Cuando a Santiago, uno de los amigos de Jesús, le dijeron que tenía que ir hasta España para hablar a sus habitantes de quién era ese hombre que pasó por el mundo haciendo el bien, tuvo bastante miedo: España estaba muy lejos, hablaban un idioma distinto, el clima, y tantas otras cosas que normalmente preocupan cuando se hace un largo viaje...
Pero aún así de preocupado el ‘valiente’ Santiago se puso en camino, y llegó hasta España. Comenzó a predicar el Evangelio, y a bautizar a aquellos que querían ser cristianos. Pero Santiago no estaba contento: tantos meses de esfuerzos, tantas noches desvelado, tantos kilómetros andados por los caminos, y eran tan pocos los que le pedían hacerse cristianos... Esto le desanimaba tanto que tenía ganas de llorar. Hasta pensó en volver a Jerusalén para decir a los demás Apóstoles que había fracasado.
El día que pensó en regresar se encontraba junto a un río, llamado Ebro, cuando sintió la presencia de María, la madre de Jesús, que le ponía las manos en los hombros y le decía: “No te preocupes, Santiago,. Mi hijo irá solucionando tus problemas. El estará siempre con vosotros”.
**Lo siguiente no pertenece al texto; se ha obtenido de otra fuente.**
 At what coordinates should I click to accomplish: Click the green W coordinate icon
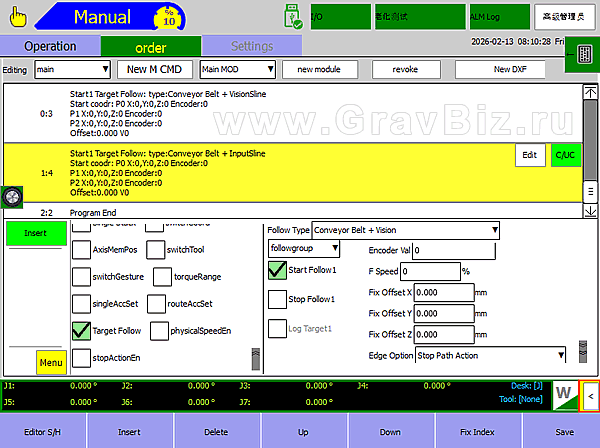(564, 395)
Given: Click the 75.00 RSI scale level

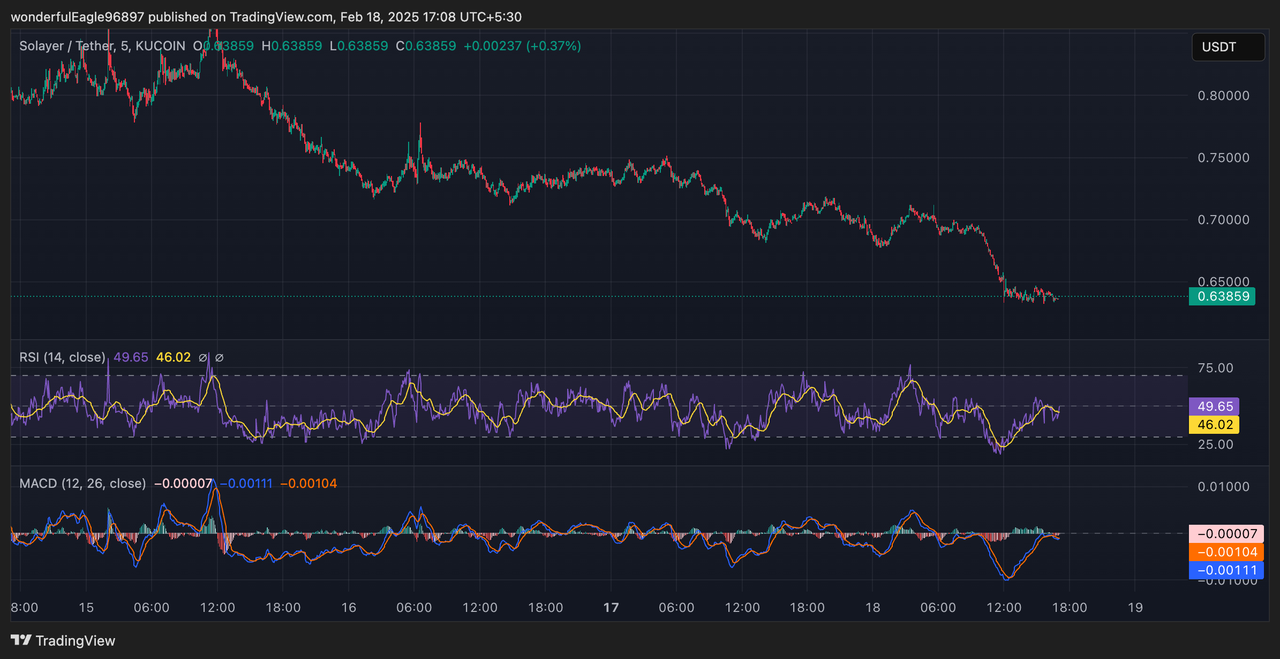Looking at the screenshot, I should pyautogui.click(x=1214, y=368).
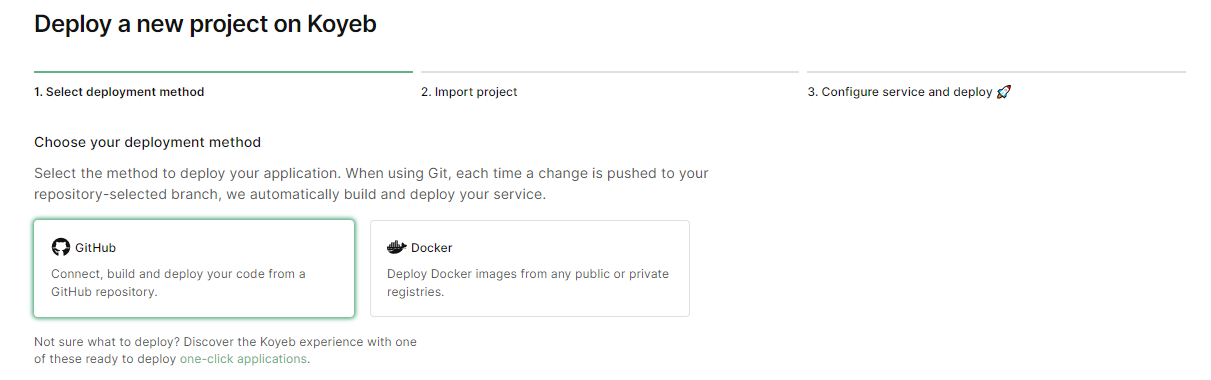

Su toque borró todas las penas y las preocupaciones de Santiago, que no volvió a tener miedo nunca más. Siguió predicando por aquel gran país hasta que se hizo muy viejo. Aumentando considerablemente la familia de los cristianos.
Aquellos primeros cristianos españoles decidieron recordar este hecho y, en el mismo lugar donde ocurrió, construyeron un gran templo: el Pilar de Zaragoza.